### Input ###

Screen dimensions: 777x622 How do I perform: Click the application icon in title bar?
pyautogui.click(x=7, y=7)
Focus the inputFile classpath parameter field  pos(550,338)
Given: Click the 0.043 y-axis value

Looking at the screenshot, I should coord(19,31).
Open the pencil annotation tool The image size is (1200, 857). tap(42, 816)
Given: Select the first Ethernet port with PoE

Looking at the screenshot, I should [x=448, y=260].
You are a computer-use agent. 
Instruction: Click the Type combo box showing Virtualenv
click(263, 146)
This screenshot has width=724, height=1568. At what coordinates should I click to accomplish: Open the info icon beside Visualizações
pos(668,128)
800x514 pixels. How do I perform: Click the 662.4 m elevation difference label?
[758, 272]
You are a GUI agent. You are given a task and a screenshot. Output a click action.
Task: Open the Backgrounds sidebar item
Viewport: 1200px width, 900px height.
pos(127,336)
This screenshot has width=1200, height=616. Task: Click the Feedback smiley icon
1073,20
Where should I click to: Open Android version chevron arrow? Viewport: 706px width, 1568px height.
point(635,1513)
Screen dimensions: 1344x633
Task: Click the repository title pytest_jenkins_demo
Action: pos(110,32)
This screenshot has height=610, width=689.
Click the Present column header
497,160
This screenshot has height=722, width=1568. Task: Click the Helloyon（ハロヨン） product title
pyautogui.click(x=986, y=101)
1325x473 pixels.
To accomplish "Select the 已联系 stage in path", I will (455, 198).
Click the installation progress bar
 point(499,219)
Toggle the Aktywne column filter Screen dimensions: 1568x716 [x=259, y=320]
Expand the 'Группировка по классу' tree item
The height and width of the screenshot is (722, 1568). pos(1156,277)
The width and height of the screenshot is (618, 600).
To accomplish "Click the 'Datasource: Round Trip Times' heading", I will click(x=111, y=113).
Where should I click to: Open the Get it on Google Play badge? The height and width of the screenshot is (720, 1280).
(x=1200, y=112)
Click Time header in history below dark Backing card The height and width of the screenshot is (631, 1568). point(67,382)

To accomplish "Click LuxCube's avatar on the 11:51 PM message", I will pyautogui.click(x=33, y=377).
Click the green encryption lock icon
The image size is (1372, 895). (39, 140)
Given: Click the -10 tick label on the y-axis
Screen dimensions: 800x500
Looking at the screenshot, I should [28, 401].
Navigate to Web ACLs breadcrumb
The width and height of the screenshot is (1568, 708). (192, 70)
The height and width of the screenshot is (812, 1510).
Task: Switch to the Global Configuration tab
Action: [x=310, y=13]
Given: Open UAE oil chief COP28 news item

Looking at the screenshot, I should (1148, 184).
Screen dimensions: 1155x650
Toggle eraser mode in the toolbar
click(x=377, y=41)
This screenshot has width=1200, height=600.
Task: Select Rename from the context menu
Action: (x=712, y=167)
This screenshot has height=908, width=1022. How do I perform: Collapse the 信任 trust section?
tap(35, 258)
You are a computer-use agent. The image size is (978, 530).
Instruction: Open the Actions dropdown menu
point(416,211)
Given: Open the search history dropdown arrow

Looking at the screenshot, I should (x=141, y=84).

###

> **Directions**
Word for word, restate every record in the listing.

> **Task answer**
Screen dimensions: 777x622 How do I perform: Click the application icon in title bar?
pyautogui.click(x=7, y=7)
Focus the inputFile classpath parameter field  pos(550,338)
Given: Click the 0.043 y-axis value

Looking at the screenshot, I should coord(19,31).
Open the pencil annotation tool The image size is (1200, 857). tap(42, 816)
Given: Select the first Ethernet port with PoE

Looking at the screenshot, I should [x=448, y=260].
You are a computer-use agent. 
Instruction: Click the Type combo box showing Virtualenv
click(263, 146)
This screenshot has width=724, height=1568. At what coordinates should I click to accomplish: Open the info icon beside Visualizações
pos(668,128)
800x514 pixels. How do I perform: Click the 662.4 m elevation difference label?
[758, 272]
You are a GUI agent. You are given a task and a screenshot. Output a click action.
Task: Open the Backgrounds sidebar item
Viewport: 1200px width, 900px height.
pos(127,336)
This screenshot has width=1200, height=616. Task: Click the Feedback smiley icon
1073,20
Where should I click to: Open Android version chevron arrow? Viewport: 706px width, 1568px height.
point(635,1513)
Screen dimensions: 1344x633
Task: Click the repository title pytest_jenkins_demo
Action: pos(110,32)
This screenshot has height=610, width=689.
Click the Present column header
497,160
This screenshot has height=722, width=1568. Task: Click the Helloyon（ハロヨン） product title
pyautogui.click(x=986, y=101)
1325x473 pixels.
To accomplish "Select the 已联系 stage in path", I will (455, 198).
Click the installation progress bar
 point(499,219)
Toggle the Aktywne column filter Screen dimensions: 1568x716 [x=259, y=320]
Expand the 'Группировка по классу' tree item
The height and width of the screenshot is (722, 1568). pos(1156,277)
The width and height of the screenshot is (618, 600).
To accomplish "Click the 'Datasource: Round Trip Times' heading", I will click(x=111, y=113).
Where should I click to: Open the Get it on Google Play badge? The height and width of the screenshot is (720, 1280).
(x=1200, y=112)
Click Time header in history below dark Backing card The height and width of the screenshot is (631, 1568). point(67,382)

To accomplish "Click LuxCube's avatar on the 11:51 PM message", I will pyautogui.click(x=33, y=377).
Click the green encryption lock icon
The image size is (1372, 895). (39, 140)
Given: Click the -10 tick label on the y-axis
Screen dimensions: 800x500
Looking at the screenshot, I should [28, 401].
Navigate to Web ACLs breadcrumb
The width and height of the screenshot is (1568, 708). (192, 70)
The height and width of the screenshot is (812, 1510).
Task: Switch to the Global Configuration tab
Action: [x=310, y=13]
Given: Open UAE oil chief COP28 news item

Looking at the screenshot, I should (1148, 184).
Screen dimensions: 1155x650
Toggle eraser mode in the toolbar
click(x=377, y=41)
This screenshot has width=1200, height=600.
Task: Select Rename from the context menu
Action: (x=712, y=167)
This screenshot has height=908, width=1022. How do I perform: Collapse the 信任 trust section?
tap(35, 258)
You are a computer-use agent. The image size is (978, 530).
Instruction: Open the Actions dropdown menu
point(416,211)
Given: Open the search history dropdown arrow

Looking at the screenshot, I should (x=141, y=84).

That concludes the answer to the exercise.